━━━ Records supplied ━━━

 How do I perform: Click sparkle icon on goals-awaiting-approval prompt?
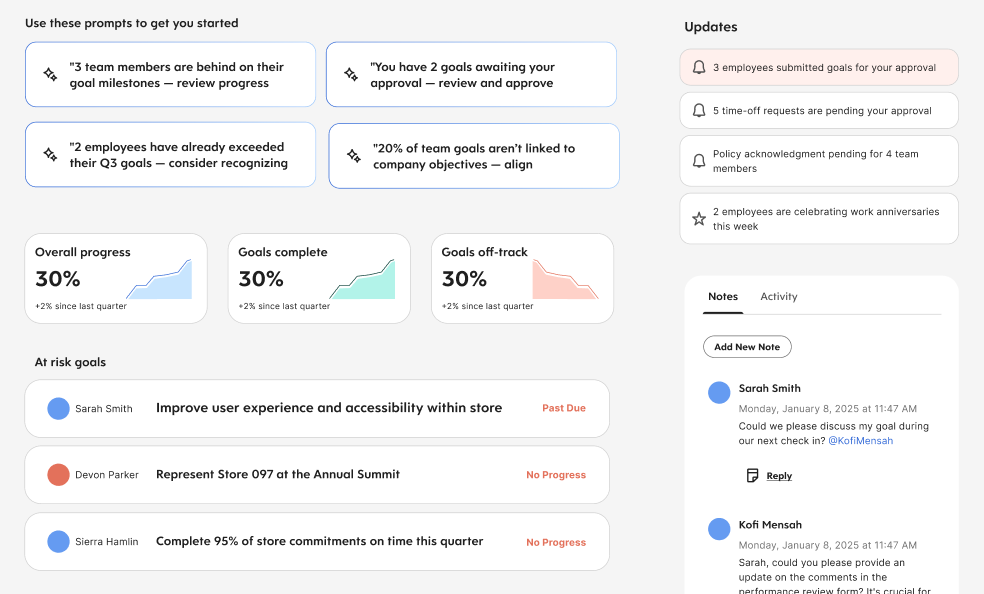point(351,75)
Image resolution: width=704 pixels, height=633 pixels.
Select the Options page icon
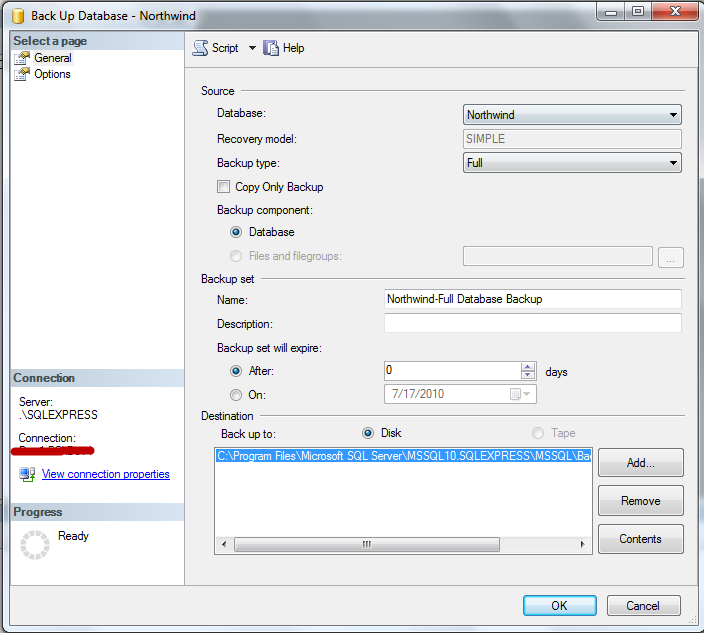click(x=22, y=74)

━━━

What is expected:
Leave out the pictures and give the listing above again exactly.

Response to this exercise:
 How do I perform: Click sparkle icon on goals-awaiting-approval prompt?
point(351,75)
Image resolution: width=704 pixels, height=633 pixels.
Select the Options page icon
click(x=22, y=74)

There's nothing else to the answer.